Through the work of concerned photographers, American audiences have come to know the horrors of wildlife poaching in other countries, where complex economic factors drive people to slaughter animals and traffic in their body parts. We are sadly familiar, for instance, with images of African elephants or rhinoceroses with their faces hacked apart to get to their tusks or horns. Poaching is not only happening in developing economies, however. Live Burls, the new book from photographers Kirk Crippens and Gretchen LeMaistre, published by Schilt Publishing, documents an American poaching crisis.

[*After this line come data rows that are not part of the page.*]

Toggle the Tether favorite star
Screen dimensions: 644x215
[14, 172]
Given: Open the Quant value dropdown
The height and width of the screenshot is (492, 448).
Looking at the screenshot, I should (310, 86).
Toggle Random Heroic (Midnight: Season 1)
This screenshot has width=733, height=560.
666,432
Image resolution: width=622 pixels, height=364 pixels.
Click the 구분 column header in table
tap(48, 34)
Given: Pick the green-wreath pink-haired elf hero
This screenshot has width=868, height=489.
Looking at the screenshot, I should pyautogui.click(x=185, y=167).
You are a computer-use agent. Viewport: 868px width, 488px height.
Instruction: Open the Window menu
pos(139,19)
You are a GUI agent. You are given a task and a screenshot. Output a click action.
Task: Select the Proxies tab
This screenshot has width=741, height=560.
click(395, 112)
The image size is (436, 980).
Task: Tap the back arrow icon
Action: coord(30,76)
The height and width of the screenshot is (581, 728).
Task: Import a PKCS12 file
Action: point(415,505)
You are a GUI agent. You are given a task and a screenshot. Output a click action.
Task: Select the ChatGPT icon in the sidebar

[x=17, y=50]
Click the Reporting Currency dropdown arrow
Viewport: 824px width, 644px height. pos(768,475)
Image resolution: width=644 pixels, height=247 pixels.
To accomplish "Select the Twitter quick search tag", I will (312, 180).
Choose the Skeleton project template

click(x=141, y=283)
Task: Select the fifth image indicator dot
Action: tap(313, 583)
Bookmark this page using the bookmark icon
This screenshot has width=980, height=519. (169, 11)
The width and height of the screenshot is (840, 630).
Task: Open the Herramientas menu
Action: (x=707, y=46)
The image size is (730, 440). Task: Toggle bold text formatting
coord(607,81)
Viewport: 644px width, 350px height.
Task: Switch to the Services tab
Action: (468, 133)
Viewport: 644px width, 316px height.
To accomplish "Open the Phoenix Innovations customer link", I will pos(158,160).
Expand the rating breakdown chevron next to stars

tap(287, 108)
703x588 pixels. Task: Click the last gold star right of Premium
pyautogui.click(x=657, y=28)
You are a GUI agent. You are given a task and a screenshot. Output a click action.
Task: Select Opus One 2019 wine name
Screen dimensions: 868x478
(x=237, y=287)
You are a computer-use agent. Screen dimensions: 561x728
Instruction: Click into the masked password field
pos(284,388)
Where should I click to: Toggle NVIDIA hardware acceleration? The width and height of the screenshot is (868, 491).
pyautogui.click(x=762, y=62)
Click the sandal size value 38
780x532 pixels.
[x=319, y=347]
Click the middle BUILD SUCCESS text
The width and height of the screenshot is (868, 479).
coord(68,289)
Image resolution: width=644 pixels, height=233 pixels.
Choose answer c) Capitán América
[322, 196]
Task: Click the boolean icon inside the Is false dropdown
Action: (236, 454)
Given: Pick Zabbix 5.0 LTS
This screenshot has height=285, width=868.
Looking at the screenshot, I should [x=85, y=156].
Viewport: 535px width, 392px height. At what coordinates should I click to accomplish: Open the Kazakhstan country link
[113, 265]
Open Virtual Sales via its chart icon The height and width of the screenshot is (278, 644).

To satisfy a black market for rare wood, poachers have cut apart ancient trees in the Redwood National and State Parks in Northern California to remove burls, the growths that contain the Redwoods’ stem cells and help them reproduce. Working with an 8×10 camera on black-and-white film—in homage to Carleton Watkins and other 19th century photographers of the American West whose images helped early conservation efforts—Crippens and LeMaistre photographed the damaged behemoths over the course of several seasons, guided by park rangers.
The richly toned black-and-white images are beautiful and troubling. In many ways, the photographs reminded this viewer of other poaching photographs. The wounds often seem like grotesque mouths, open and twisted with agony.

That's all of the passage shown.